In 2016, it was reported that in a conversation with a Labour peer in 1997, the Queen had expressed her opposition to changing the voting system to proportional representation.

In 2021 home secretary Priti Patel proposed replacing the supplementary vote method used in some elections in England and Wales with FPTP. The posts affected were the Mayor of London, elected mayors in nine combined authorities in England, and police and crime commissioners in England and Wales. In the Queen's Speech of May that year, the Government proposed the introduction of compulsory Photo ID for voters in England and in UK-wide elections. These measures were implemented with the Elections Act 2022.

A number of groups in the United Kingdom are campaigning for electoral reform, including the Electoral Reform Society (ERS), Make Votes Matter, Make Votes Count Coalition, Fairshare, and the Labour Campaign for Electoral Reform. In the lead up to, and especially since, the 2019 general election, various anti-Brexit pressure groups and online political influencers have moved to a position supporting and calling for widespread tactical voting to bring about more favourable election results under FPTP to those parties that support reform, most notably Best for Britain. In its most comprehensive form, such proposals include a national roll-out of the Unite to Remain pact in 2019, in which the Liberal Democrats, Greens, and Plaid Cymru stood down in some constituencies and endorsed each other for election, but on a much wider scale and including the Labour Party, with the expressed aim of building a rainbow coalition that could enact PR in a new parliament. Their campaign for soft-left cooperation is ongoing and has primarily focused on social media initiatives and sponsoring research into voting patterns. While the idea of a progressive alliance has seen significant discourse in left-leaning spaces, particularly on Twitter, it is thought unlikely to ever happen. The Labour Party does not support electoral reform and has a clause in their constitution (section 5, clause IV) requiring them to stand candidates in every parliamentary seat bar Northern Ireland. Senior figures in Labour, the Liberal Democrats, and Greens have, with varying degrees of explicitness, all dismissed the idea. There is also concern that such a proposal would not function as intended if implemented, as none of the 92 constituencies Unite to Remain operated in were successful, and some believe both that voters would react negatively to what could be perceived as "backroom deals" and "stitch-ups", or that association with the other parties would harm each one's reputation with target voters.

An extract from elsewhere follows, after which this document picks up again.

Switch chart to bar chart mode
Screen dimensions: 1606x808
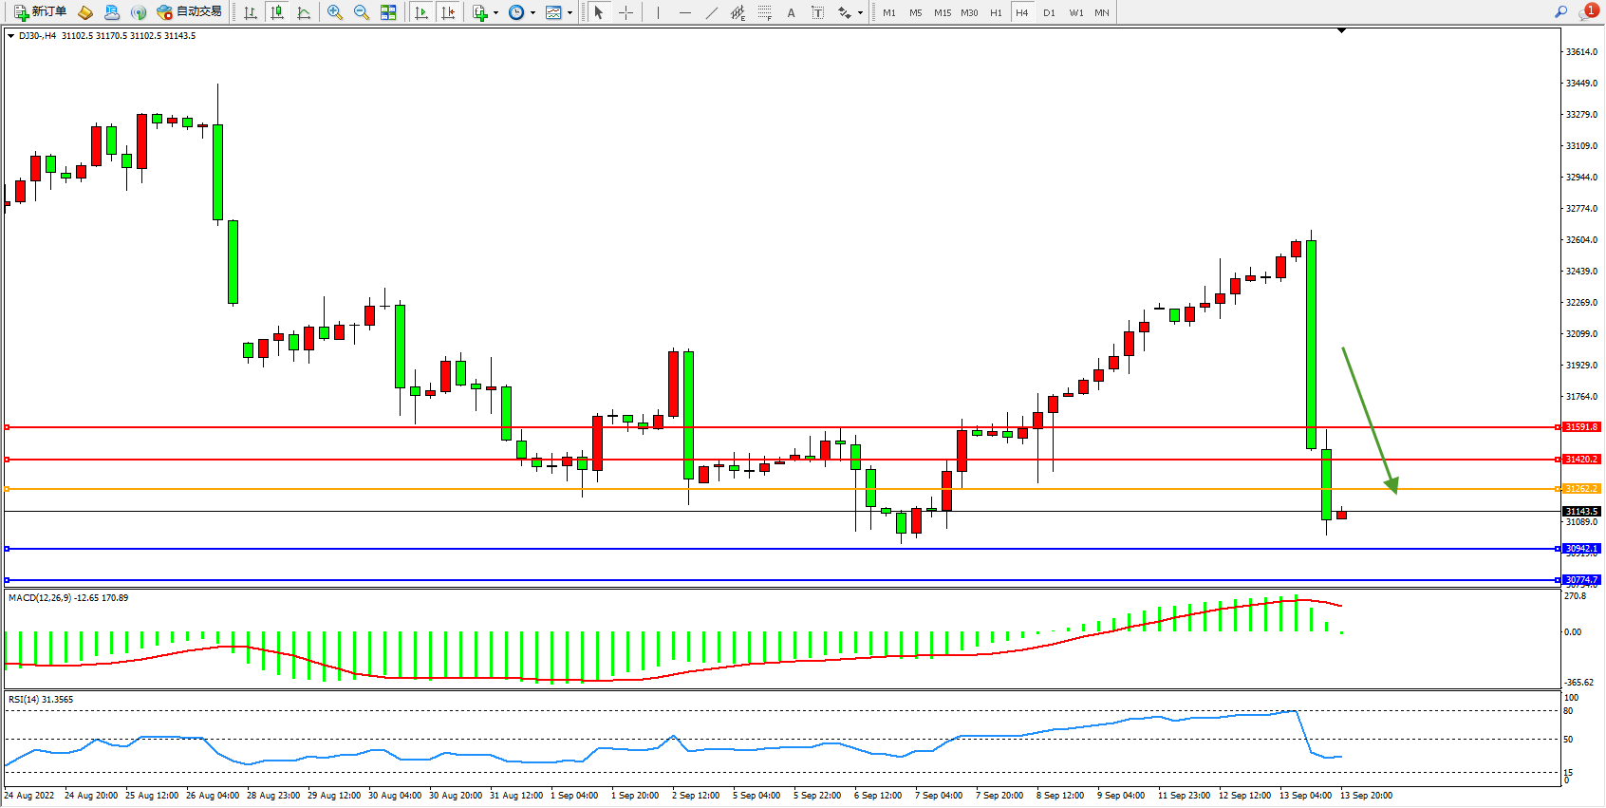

In Wales, the Senedd Cymru (Members and Elections) Act 2024 changed the electoral system for the Senedd from additional member using the D'Hondt method to proportional representation using closed lists.

The UK Labour government elected in July 2024 has a manifesto commitment to restrict donations to political parties and reduce the minimum voting age from 18 to 16. In December 2024, Liberal Democrat MP Sarah Olney introduced the Elections (Proportional Representation) Bill to the Commons under the ten minute rule, where it passed its first reading. The bill fell before its second reading at the prorogation of the 2024–2026 parliamentary session.

=== United States ===

Electoral reform is a continuing process in the United States, motivated by concerns of both electoral fraud and disfranchisement. There are ongoing extensive debates of the fairness and effects of the Electoral College, existing voting systems, and campaign financing laws, as well as the proposals for reform. There are also initiatives to end gerrymandering, a process by which state legislatures alter the borders of representative districts to increase the chances of their candidates winning their seats (cracking), and concentrating opponents in specific districts to eliminate their influence in other districts (packing).

=== Ukraine ===
Ukraine reformed in 2020 from parallel voting to Proportional representation.